Finger-prick Blood-Based Nucleic Acid Testing on A USB Interfaced Device for HIV Self-TestingID# 2021-5350
HIV self-testing is an emerging innovative approach that allows individuals who want to know their HIV status to collect their own specimens, perform a test, and interpret the results privately. In this work, we present a fully integrated nucleic acid testing device for streamlined HIV self-testing using 100 μL finger-prick blood. The test requires the user to drop the finger-prick blood sample into a collection tube with a lysis buffer and load the lysate onto the microfluidic cartridge, and the testing result can be easily read out by a custom-built graphical user interface.
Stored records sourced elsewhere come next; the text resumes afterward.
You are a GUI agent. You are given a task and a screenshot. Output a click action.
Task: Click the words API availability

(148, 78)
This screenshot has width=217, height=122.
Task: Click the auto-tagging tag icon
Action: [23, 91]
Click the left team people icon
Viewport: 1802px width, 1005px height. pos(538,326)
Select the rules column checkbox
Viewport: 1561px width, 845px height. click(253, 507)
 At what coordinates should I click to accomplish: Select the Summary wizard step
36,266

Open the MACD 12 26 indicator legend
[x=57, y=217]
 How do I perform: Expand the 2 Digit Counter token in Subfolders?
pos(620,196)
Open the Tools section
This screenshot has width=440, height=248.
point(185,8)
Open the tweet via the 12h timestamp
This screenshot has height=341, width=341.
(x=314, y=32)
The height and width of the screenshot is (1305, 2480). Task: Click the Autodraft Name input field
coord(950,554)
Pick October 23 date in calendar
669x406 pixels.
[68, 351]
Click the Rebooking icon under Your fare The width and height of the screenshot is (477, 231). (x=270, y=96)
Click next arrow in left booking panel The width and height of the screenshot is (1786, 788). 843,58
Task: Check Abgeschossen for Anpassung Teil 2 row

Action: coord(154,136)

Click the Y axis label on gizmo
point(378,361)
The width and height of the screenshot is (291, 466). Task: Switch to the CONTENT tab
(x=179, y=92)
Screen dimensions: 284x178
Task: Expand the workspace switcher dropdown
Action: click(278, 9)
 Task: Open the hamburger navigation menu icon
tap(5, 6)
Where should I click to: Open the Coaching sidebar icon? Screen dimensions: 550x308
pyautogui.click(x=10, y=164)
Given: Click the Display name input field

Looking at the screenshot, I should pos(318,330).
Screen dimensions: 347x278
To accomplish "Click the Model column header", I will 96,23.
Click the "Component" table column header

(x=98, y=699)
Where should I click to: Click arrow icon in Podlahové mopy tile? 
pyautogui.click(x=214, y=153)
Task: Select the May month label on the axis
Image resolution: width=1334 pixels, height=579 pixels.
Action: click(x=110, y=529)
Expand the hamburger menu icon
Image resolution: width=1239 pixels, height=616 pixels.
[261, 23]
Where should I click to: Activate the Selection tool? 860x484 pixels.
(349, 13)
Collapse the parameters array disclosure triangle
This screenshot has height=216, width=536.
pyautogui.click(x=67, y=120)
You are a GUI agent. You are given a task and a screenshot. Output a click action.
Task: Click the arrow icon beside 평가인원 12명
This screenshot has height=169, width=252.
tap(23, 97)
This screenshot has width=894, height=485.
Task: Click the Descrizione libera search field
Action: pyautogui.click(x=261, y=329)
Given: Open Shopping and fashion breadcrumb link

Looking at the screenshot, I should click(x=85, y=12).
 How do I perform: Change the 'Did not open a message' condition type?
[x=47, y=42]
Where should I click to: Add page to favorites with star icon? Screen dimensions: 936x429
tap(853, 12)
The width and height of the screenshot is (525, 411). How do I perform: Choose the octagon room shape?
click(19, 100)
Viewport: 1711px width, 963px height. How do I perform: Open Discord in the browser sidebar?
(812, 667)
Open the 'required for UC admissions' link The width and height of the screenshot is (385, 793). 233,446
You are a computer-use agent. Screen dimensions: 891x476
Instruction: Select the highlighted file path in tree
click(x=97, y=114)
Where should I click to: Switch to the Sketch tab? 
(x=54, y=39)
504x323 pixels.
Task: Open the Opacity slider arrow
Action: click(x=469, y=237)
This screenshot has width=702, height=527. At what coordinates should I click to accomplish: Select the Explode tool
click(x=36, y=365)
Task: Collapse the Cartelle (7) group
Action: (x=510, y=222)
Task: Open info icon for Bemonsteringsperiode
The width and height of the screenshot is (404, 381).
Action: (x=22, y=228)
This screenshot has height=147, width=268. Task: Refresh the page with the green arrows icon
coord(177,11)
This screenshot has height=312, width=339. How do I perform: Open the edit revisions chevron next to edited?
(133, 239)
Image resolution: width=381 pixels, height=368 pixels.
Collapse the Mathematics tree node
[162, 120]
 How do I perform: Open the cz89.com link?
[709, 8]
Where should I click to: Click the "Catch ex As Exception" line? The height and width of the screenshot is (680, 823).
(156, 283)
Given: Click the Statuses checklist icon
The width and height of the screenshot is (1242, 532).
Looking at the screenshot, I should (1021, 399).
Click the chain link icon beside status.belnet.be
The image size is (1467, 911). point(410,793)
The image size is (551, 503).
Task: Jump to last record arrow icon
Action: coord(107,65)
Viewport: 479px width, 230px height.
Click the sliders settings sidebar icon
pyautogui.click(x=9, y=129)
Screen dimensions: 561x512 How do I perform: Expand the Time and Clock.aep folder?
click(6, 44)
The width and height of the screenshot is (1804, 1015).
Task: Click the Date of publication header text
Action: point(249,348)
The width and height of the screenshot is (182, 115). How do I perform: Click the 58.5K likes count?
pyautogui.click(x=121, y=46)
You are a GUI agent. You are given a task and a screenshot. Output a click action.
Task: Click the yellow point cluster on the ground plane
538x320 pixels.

Application & Market Utility
Currently, there are limited available self-testing options for HIV that offers a private testing method. With a turnaround time of ∼60 min, we achieved a limit of detection (LoD) of 214 viral RNA copies/mL of whole blood at a 95% confidence level. Due to its ease of use and high sensitivity, we anticipate the HIV NAT-on-USB device would be particularly useful for high-risk populations seeking private self-testing at the early stages of exposure. As of 2022, the market for HIV testing was estimated to be worth $1.8 billion. It is predicted that as of 2033 the market will rise to $2.4 billion.
Next steps involve seeking licensing to a company specializing in HIV test manufacturing, thereby advancing the development and commercialization of the nucleic acid testing device for streamlined HIV self-testing.